----- DATA FOR REVIEW -----

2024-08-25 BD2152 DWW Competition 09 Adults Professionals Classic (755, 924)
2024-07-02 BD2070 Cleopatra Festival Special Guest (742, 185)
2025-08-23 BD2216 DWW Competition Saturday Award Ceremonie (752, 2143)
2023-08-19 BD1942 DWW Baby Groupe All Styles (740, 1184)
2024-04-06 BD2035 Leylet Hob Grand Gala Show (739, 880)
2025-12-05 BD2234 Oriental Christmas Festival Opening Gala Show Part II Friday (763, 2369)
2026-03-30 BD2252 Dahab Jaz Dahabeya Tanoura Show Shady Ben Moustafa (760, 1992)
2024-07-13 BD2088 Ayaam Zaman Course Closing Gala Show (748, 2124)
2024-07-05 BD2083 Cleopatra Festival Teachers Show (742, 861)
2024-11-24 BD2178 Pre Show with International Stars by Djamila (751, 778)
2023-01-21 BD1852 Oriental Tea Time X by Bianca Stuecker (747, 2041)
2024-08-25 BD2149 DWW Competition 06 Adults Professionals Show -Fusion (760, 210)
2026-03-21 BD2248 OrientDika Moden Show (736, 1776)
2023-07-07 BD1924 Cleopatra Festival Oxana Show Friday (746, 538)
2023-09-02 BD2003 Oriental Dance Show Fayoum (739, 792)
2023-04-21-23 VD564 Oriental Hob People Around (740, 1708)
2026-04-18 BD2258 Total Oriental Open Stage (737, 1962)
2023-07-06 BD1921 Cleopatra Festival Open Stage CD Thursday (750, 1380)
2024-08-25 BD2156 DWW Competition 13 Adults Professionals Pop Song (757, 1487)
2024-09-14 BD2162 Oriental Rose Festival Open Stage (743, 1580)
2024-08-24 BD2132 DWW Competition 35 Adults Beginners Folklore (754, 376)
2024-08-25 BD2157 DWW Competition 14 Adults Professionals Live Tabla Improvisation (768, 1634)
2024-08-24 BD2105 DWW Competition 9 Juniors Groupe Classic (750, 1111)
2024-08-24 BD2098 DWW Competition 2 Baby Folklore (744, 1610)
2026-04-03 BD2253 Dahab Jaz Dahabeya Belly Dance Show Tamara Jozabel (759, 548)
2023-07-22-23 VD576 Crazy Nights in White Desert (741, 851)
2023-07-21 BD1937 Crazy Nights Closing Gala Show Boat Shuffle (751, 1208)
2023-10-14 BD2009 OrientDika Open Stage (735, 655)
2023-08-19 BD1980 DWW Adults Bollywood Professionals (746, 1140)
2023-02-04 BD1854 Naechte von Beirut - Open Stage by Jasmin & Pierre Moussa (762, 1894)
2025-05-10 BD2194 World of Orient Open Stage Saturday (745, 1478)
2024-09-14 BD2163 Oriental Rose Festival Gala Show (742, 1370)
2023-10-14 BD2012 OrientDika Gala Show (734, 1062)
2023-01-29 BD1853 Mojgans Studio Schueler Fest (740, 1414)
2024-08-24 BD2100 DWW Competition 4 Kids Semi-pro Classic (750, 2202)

-----

### WHAT IS REQUIRED
Would you print, exactly as written, every line above from the one holding "2023-04-21-23 VD564 Oriental" through the one holding "2023-07-06 BD1921 Cleopatra", with both included and no other lines?

### RESULT FOR THIS EXERCISE
2023-04-21-23 VD564 Oriental Hob People Around (740, 1708)
2026-04-18 BD2258 Total Oriental Open Stage (737, 1962)
2023-07-06 BD1921 Cleopatra Festival Open Stage CD Thursday (750, 1380)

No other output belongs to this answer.